I do spend time with kids now…. Some are amazing interesting little humans, others irritate me quite a lot! I guess children are just people though. I don’t have a lot of young babies/toddlers in my life.. so that’s difficult to imagine.

One thing I am sure about is that it’s a ‘one and done’ vs none. Something my mum would not like (she’s an only child) but I’m 38..and from all the masses of mumsnet etc. posts I’ve read, the happiest seem to be either childfree by choice people or those with one child. In real life, peoples I know with one child seem less stressed too.

OP posts:
lljkk · 22/08/2022 21:39

My reality of parenting is that I feel guilty that I let DC down.
This is my No.1 best reason not to have children.
I could have lived without that disappointment in myself.
I never wanted just one DC because I might put too many expectations on them. The onlies I know feel the burden hugely to look after their aging parents, especially once widow(er)ed.
So I'm all for being child-free, it's a fine way to be.

RedRiverShore2 · 22/08/2022 21:45

You are better just having one than more as it is a lot easier to carry on doing stuff and no need to hang on to a load of stuff for a second, I would have hated to have had any more, one was just right

BeechFairy · 22/08/2022 21:54

I was a 36 year old fence sitter. I had no real interest in children, never the remotest maternal instinct, no urge to have a baby. DH and I had been together 17 years and he felt the same.
We decided we didn't want to regret choosing no and went for it.

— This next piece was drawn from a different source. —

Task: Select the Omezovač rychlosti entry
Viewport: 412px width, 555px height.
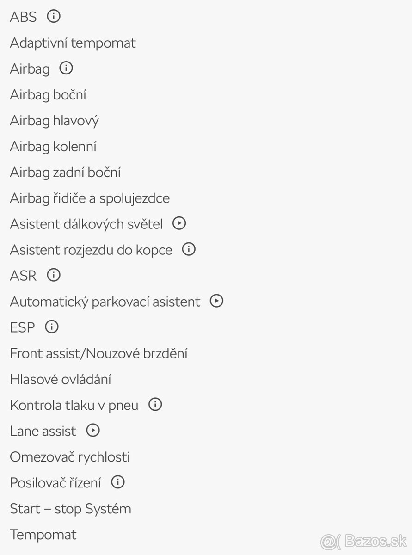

That was 27 years ago. My two DC born at 37 and 39 are adults now.
It was without a doubt the single best thing that ever happened to me. It's almost as though I had a whole new life from 37 onwards when DC were born. My only regret is not starting a few years earlier and I would have had 3.
Definitely not one child though. That would have been harder for me apart from a few months when I had a 2 year old and a baby.
The four of us are going on holiday next week.

CatsAreCrackers · 22/08/2022 21:56

toffeechai · 14/08/2022 20:03

Some people do say they regret having children. But if they could press a button and not have them, I’m not convinced they actually would.

I would, in a heartbeat. I never wanted children but then met my husband and we decided we would try. I love my daughter with all my heart now she is here, she is a kind, wonderful, amazing person. But because of our situation, I became a SAHM and basically lost myself. My husband is a good man, a good father, doesn't begrudge me or even query a single penny I spend. I have a part time job one day a week to fit in around child care but it is minimum wage and contributes nothing to the household budget. We are not rich but we are doing fine.

But yet... I am so-and-so's wife, so-and-so's mother not CatsAreCrackers like I was before. Most of the time I realise how very, VERY lucky I am, I have a life many people would look at and envy. But if I could go back and never have met my daughter and had the life I had planned instead, I would, without hesitation.

I don't say that to upset anyone, but it is the truth.